Contributor to books, including American Cinema of the 1930s and Storytelling in Animation. Work has been published in scholarly journals, including Journal of Film and Video, Velvet Light Trap, Quarterly Review of Film and Video, and Film History. Member of editorial board, Cinema Journal.
SIDELIGHTS:
Susan Ohmer's first book, George Gallup in Hollywood, is a revised version of her doctoral dissertation and charts the influence of trusted political pollster George Gallup, who rose to prominence after predicting Franklin Roosevelt's win over Alf Landon in the 1936 presidential election. In 1940 Gallup signed a contract with RKO Radio Pictures to provide the studio with detailed information regarding their films and movie stars gathered from carefully constructed opinion polls and trained interviewers. Armed with such information from his Audience Research Institute, Gallup allowed studios to produce movies targeted at certain demographics in an effort to maximize profit. His reputation was secured when he provided prophetically accurate services to David O. Selznick, producer of Gone with the Wind. Gallup's findings were considered more accurate than previous, unscientific methods employed by the big studios and were bolstered by his intimate knowledge of psychology theory and his experience as the director of research for a major advertising firm.
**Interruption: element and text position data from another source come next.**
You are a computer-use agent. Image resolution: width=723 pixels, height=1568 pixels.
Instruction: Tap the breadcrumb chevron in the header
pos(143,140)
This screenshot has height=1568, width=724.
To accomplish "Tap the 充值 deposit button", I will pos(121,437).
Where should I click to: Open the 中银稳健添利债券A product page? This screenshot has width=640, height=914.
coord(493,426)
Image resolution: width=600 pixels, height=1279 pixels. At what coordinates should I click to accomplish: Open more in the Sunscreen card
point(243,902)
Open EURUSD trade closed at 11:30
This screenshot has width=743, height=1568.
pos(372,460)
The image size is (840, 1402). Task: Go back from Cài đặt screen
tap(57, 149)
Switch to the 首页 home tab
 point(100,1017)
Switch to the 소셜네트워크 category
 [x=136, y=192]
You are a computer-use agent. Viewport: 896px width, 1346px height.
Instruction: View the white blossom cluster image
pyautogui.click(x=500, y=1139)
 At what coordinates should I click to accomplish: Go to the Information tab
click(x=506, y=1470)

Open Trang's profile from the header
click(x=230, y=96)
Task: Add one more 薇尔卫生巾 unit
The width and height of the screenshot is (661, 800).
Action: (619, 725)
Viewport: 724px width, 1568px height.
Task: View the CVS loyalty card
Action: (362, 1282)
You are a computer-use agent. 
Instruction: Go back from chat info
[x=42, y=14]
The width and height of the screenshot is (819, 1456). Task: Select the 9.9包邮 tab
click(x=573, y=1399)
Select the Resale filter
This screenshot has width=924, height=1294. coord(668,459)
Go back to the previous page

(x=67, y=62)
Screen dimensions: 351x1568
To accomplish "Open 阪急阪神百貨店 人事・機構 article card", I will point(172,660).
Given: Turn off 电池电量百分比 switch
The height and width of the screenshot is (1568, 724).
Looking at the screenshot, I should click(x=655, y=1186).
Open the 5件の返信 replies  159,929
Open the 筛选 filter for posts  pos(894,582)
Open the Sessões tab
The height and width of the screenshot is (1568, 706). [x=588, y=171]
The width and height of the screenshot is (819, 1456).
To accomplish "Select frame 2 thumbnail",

Many of his methods, such as testing films with audiences in New York and Hollywood before opening nationwide, were still in practice more than sixty years later, though at the time they were criticized for failing to properly acknowledge the creative process. Roy Liebman, writing in Library Journal, praised the book as "a well-detailed account" of an "obscure chapter in cinema history."
BIOGRAPHICAL AND CRITICAL SOURCES:
PERIODICALS
Chronicle of Higher Education, January 19, 2007, Nina C. Ayoub, review of George Gallup in Hollywood.
Film and History, Volume 37, number 1, 2007, Ron Briley, review of George Gallup in Hollywood, p. 94.
Film Comment, January-February, 2007, review of George Gallup in Hollywood, p. 79.
Library Journal, September 1, 2006, Roy Liebman, review of George Gallup in Hollywood, p. 149.
Public Opinion Quarterly, Volume 71, number 2, 2007, Frank Louis Rusciano, review of George Gallup in Hollywood, pp. 314-318.